It’s almost unheard of in Hollywood to tell an actress to stop working out, much less go for seconds at the catering truck. Yet that’s exactly what Matt Weiner, creator of the hit AMC show Mad Men—which is set in the 1960s advertising world—did before filming began. “I did not want them to have sinewy, Spider-Man arms,” Weiner explains. “I wanted to see their stomachs, their thighs, their hips. I was interested in presenting women with bodies that fit reality.” That came as a welcome change for his actresses, each of whom resorted to different approaches when it came to toning down their figures (see below). And for extra help creating their curves, credit the period costumes, including bullet bras and girdles. “I went from an A-cup to a D,” says Anne Dudek, who plays a suburban housewife. “You look at them and you’re like, ‘Wow!
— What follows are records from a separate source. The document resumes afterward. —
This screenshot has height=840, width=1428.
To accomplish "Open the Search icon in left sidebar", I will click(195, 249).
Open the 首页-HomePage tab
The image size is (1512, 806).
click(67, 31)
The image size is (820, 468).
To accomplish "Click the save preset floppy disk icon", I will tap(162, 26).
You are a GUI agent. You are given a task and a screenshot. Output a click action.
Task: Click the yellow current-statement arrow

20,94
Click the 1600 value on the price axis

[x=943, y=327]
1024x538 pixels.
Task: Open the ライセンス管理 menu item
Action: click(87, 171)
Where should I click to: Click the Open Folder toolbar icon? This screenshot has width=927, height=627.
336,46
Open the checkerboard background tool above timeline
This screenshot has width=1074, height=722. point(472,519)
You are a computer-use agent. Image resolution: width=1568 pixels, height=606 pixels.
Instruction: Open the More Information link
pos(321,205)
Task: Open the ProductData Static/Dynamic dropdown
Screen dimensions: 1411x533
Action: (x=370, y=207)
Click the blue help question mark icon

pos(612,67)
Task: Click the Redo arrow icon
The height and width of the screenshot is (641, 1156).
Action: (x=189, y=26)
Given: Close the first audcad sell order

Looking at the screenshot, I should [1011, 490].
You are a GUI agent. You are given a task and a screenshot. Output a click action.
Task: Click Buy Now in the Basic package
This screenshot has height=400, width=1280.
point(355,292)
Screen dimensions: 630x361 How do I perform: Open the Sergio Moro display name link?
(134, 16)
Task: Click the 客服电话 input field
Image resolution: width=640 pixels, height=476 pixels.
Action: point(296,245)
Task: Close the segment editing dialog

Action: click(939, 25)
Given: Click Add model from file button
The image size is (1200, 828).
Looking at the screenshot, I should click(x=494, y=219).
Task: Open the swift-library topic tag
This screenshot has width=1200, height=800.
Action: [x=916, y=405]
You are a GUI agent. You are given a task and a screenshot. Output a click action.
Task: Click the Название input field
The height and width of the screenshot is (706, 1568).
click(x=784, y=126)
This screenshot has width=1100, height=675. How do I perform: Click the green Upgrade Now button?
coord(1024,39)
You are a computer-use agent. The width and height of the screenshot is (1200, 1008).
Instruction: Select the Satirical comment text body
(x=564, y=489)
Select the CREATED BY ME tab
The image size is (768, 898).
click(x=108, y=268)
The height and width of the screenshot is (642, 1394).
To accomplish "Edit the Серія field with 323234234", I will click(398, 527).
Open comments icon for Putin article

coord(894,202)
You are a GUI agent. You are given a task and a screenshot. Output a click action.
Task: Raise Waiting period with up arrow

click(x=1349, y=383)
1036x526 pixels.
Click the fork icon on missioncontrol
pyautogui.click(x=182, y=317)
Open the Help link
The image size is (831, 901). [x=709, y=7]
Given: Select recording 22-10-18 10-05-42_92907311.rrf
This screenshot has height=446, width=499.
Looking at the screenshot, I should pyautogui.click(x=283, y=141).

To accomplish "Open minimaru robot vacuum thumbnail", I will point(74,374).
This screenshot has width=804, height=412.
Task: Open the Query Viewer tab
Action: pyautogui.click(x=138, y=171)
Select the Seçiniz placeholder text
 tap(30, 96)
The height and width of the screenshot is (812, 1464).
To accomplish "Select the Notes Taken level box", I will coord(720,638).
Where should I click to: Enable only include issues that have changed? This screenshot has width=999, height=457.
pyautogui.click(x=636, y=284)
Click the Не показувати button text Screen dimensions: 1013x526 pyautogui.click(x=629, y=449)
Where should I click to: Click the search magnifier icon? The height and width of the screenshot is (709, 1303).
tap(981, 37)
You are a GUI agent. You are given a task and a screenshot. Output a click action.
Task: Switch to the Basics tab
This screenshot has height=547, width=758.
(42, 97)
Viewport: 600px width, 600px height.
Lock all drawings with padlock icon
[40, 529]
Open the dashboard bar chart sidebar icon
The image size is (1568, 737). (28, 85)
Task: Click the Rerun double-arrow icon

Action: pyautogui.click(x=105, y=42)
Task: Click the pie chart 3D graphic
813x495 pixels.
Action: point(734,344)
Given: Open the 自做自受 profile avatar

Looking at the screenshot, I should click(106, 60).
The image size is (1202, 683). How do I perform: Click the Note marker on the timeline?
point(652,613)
This is a chest!'”

HER NATURAL CURVES

When she was a model, CHRISTINA HENDRICKS says, “I was 20 lbs. lighter, and they were still telling me to lose weight, because I’m just curvy.” Now, “it’s nice to wear clothes that accentuate [my body]—and honor it!”

WEARS PADDING

Normally a size 4, ELISABETH MOSS dons butt padding to take her to a shapelier size 6. “I’m glad I didn’t have to actually gain the weight—’cause it’s always hard to lose it,” she says.

EATS WHAT SHE WANTS

“I felt I could eat as many M&Ms as I wanted,” says ROSEMARIE DEWITT, who also stopped doing yoga. “My character [a beatnik artist] doesn’t seem very concerned about sucking it in!”

STOPPED EXERCISING

For most jobs “I’ll try to exercise more,” says JANUARY JONES, by hiking, playing tennis and doing yoga. “But for this role, I didn’t do any physical activity—I didn’t have to!”